Showing posts with label BB%. Show all posts
Showing posts with label BB%. Show all posts

Is walking in baseball an old man's skill? (part 2)

As I showed in part one, there was a pretty strong correlation between walking and age last season (R-Squared was .587). I took the idea from part one (is walking an old man's skill?) and took it a step further. According to Fangraphs, there have been 3,636 players in the history of baseball who have accumulated 1000+ PAs. Over the past several weeks, largely because I did not know that there already existed an excel function (pivot table) to do it for me, I organized and sorted every one of those 3,636 players by BB% and took the average PA (and wOBA, for good measure) by walk rate (categorizing each walk rate by 1/10 of a percent). From there, I graphed the data and calculated the correlations. The lowest walk rate in the sample size (0.40%) belonged to a man by the name of George Zettlein (1108 PAs, .209 wOBA). The highest walk rate in the sample size (20.80%) belonged not to Barry Bonds (20.60%), but Ted Williams (9791 PAs, .493 wOBA).

The basis questions to the two data sets was as follows:
1) Do players who walk more get more PAs (in other words, do players who walk more have longer careers)?
2) Are players who walk more generally better at baseball (is BB% correlated to wOBA)?*
*note: wOBA is an OPS-like metric, which is skewed towards OBP rather than SLG and accounts for other factors such as SB%.

Chart #1 (click to enlarge): BB% (x-variable) to PAs (y-variable)

The R-Squared for this data set is .551

Chart #2 (click to enlarge): BB% (x-variable) to wOBA (y-variable)

The R-Squared for this data set is .639 (no surprise).

Other tidbits of data:
-The average wOBA over this sample size was .321
-The average BB% of the 3,636 players was 8.21%
-The average PA/career in the data set was 3596.

Conclusions:
-No surprise here, but the backbone of production is walking.
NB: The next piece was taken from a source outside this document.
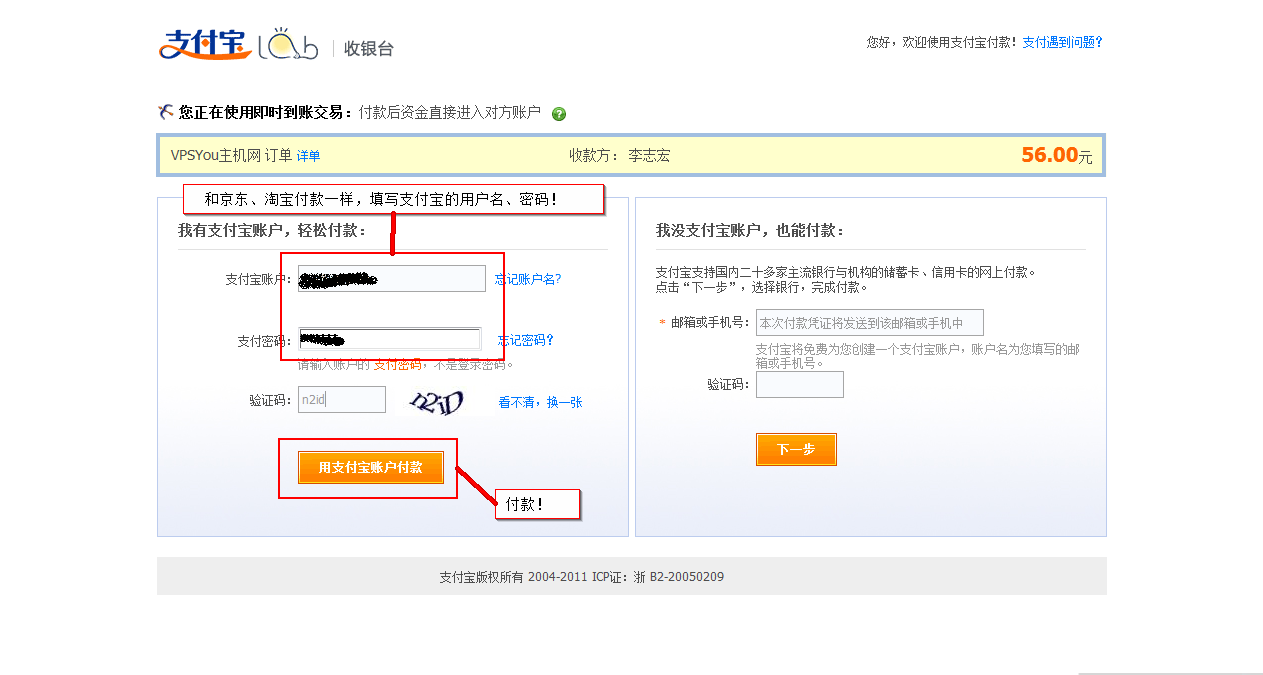Click the Alipay 支付宝 logo

click(x=203, y=44)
There is a very high (approx. +.64) correlation.
-Walking is an old man's skill. There is a strong coefficient of determination between how many PAs a player will get over the course of his career and his walk rate. I feel that the strength of the coefficient is understated by two factors. First, guys like Albert Pujols are still young. In other words, a lot of very good players are still very young and haven't gotten the chance to accumulate 6000+ PAs yet. Secondly, and more importantly, many players with great talent are derailed by injury. There are plenty of players with fantastic peripherals who just cannot stay healthy and thus get fewer PAs across their career, thus distorting the lower ends of the data. When calculating the average PAs for players with better walk rates within the data (13+%), I noticed many players whose careers ended before accumulating even 2500 PAs.

This data should be pretty reliable. The minimum sample sizes necessary to draw statistically relevant inferences from the data is 200 PA for BB% and 500 PA for OPS. wOBA is somewhat related to OPS (though a much better representation of a player's offensive value), thus I make the logical, but mathematically unproven assumption that 1000 PAs would be a good minimum range for the data from which I could draw statistically relevant conclusions about wOBA (in relation to BB%).
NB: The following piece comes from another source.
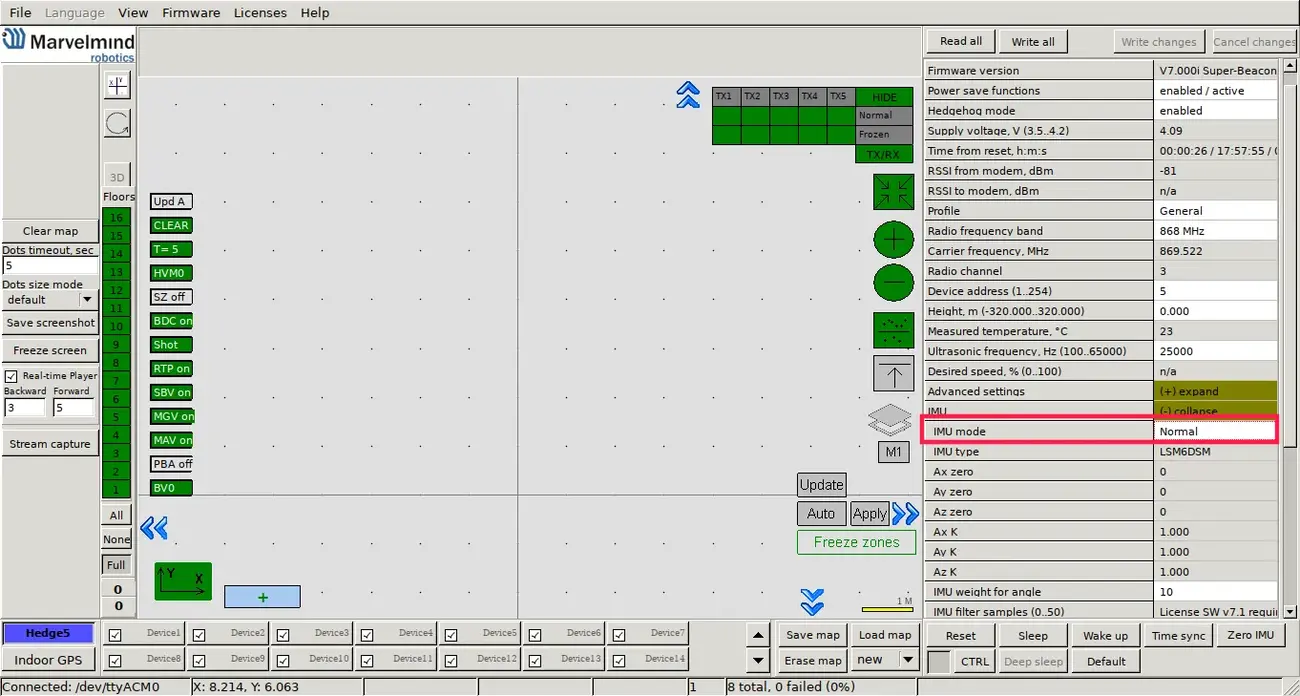
Task: Click the green zoom in plus circle
Action: 893,241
All in all, the answer seems to be yes, walking is an old man's sport.

Is walking in baseball an old man's skill? (part 1)

There is an old adage in baseball that walking is an old man's skill. The hypothesis is that as players get older, they need to "learn" to walk more in order to compensate deteriorating abilities to get on base vis a vis hitting. As Fangraphs previous noted, the statistical sample size necessary to draw inferences about a player's BB% is 200 PA. K% is 150 PA. With this in mind, I decided to analyze the above hypothesis by taking two approaches. The first approach was to look at data from 2009; to group players by age and average out their BB% (and K% for fun). Of course, there is always the notion that players who walk more are inherently better and have skills that age better and thus the sample size will be biased to reflect this. Such is the topic of my second approach of analyzing BB% (and some other stats) based on playing time in the majors -- I've organized all 3,636 players in the history of baseball who have accumulated 1000+ PAs (thanks to fangraphs) and plotted BB% to PA to see if this hypothesis has any credence.
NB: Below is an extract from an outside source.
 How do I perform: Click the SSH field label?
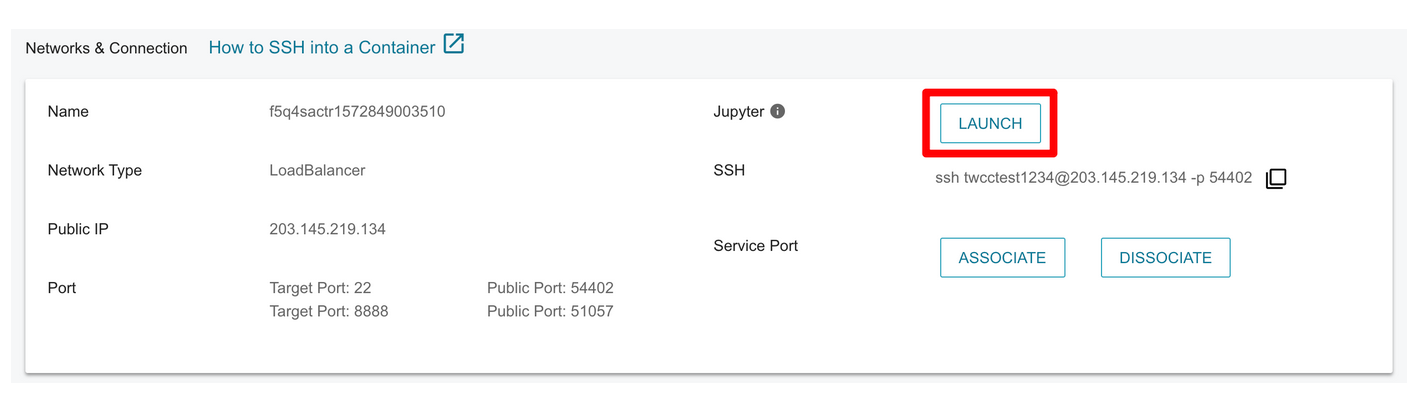[729, 170]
The latter approach is going to be more difficult to sort through, average, and make presentable and thus will come out at a later date (sometime after I write Memo II, unless TBO wants to organize all the data for me). This post will deal with my first approach to the data -- average BB% and K% by age group in 2009 (200 min. PA).

Before I present the data, let me present my initial hypotheses regarding the data. I made two predictions about the data. The first prediction was that BB% would be higher on the extremes (the youngest and oldest players). I made this assumption on the presumptions that 1) players who came into the majors earlier would need more "raw talent" to survive 200+ PA and 2) that guys with poor BB%'s would whittle out of the majors as they got older and had lower bat speed and slower feet. My second prediction was that K% would dramatically increase as players got older than 30 because of declining bat speeds.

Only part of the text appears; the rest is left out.